Short task »
Can you return all of the rows below verbatim, every line in its original order with nothing changed?

Supplied records »
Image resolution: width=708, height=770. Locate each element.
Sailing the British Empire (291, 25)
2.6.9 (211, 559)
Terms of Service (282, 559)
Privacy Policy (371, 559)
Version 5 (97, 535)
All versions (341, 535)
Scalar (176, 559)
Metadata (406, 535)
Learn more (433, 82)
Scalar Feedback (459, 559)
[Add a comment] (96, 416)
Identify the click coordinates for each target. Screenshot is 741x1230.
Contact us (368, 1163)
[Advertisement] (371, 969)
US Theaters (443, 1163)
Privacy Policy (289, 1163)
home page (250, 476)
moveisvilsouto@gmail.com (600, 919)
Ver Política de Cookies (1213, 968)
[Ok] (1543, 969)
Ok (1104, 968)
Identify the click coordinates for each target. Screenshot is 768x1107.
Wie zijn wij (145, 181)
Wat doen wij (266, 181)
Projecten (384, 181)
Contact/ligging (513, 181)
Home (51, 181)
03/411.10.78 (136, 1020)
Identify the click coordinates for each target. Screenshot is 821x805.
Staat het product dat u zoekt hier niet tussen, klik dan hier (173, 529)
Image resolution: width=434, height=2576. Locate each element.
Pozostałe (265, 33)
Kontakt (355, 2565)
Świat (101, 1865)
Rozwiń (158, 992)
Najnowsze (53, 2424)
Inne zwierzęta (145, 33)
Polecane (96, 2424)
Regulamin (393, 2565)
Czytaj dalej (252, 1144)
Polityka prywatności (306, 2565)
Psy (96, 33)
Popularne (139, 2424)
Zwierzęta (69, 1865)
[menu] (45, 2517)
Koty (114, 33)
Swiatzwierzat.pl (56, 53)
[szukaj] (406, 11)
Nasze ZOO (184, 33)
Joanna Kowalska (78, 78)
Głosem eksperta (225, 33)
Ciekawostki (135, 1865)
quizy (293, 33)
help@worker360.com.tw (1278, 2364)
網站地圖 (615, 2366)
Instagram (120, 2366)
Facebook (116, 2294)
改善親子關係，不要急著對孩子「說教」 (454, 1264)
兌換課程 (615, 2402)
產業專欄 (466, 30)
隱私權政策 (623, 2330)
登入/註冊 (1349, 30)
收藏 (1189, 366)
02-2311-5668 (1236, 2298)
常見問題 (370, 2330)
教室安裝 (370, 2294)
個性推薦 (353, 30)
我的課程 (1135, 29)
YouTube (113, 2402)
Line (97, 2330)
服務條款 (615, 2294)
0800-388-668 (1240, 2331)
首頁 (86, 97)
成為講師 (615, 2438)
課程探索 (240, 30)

Output below »
Image resolution: width=708, height=770. Locate each element.
Sailing the British Empire (291, 25)
2.6.9 (211, 559)
Terms of Service (282, 559)
Privacy Policy (371, 559)
Version 5 (97, 535)
All versions (341, 535)
Scalar (176, 559)
Metadata (406, 535)
Learn more (433, 82)
Scalar Feedback (459, 559)
[Add a comment] (96, 416)
Identify the click coordinates for each target. Screenshot is 741x1230.
Contact us (368, 1163)
[Advertisement] (371, 969)
US Theaters (443, 1163)
Privacy Policy (289, 1163)
home page (250, 476)
moveisvilsouto@gmail.com (600, 919)
Ver Política de Cookies (1213, 968)
[Ok] (1543, 969)
Ok (1104, 968)
Identify the click coordinates for each target. Screenshot is 768x1107.
Wie zijn wij (145, 181)
Wat doen wij (266, 181)
Projecten (384, 181)
Contact/ligging (513, 181)
Home (51, 181)
03/411.10.78 (136, 1020)
Identify the click coordinates for each target. Screenshot is 821x805.
Staat het product dat u zoekt hier niet tussen, klik dan hier (173, 529)
Image resolution: width=434, height=2576. Locate each element.
Pozostałe (265, 33)
Kontakt (355, 2565)
Świat (101, 1865)
Rozwiń (158, 992)
Najnowsze (53, 2424)
Inne zwierzęta (145, 33)
Polecane (96, 2424)
Regulamin (393, 2565)
Czytaj dalej (252, 1144)
Polityka prywatności (306, 2565)
Psy (96, 33)
Popularne (139, 2424)
Zwierzęta (69, 1865)
[menu] (45, 2517)
Koty (114, 33)
Swiatzwierzat.pl (56, 53)
[szukaj] (406, 11)
Nasze ZOO (184, 33)
Joanna Kowalska (78, 78)
Głosem eksperta (225, 33)
Ciekawostki (135, 1865)
quizy (293, 33)
help@worker360.com.tw (1278, 2364)
網站地圖 (615, 2366)
Instagram (120, 2366)
Facebook (116, 2294)
改善親子關係，不要急著對孩子「說教」 (454, 1264)
兌換課程 (615, 2402)
產業專欄 (466, 30)
隱私權政策 (623, 2330)
登入/註冊 (1349, 30)
收藏 (1189, 366)
02-2311-5668 (1236, 2298)
常見問題 (370, 2330)
教室安裝 (370, 2294)
個性推薦 (353, 30)
我的課程 (1135, 29)
YouTube (113, 2402)
Line (97, 2330)
服務條款 (615, 2294)
0800-388-668 (1240, 2331)
首頁 (86, 97)
成為講師 (615, 2438)
課程探索 (240, 30)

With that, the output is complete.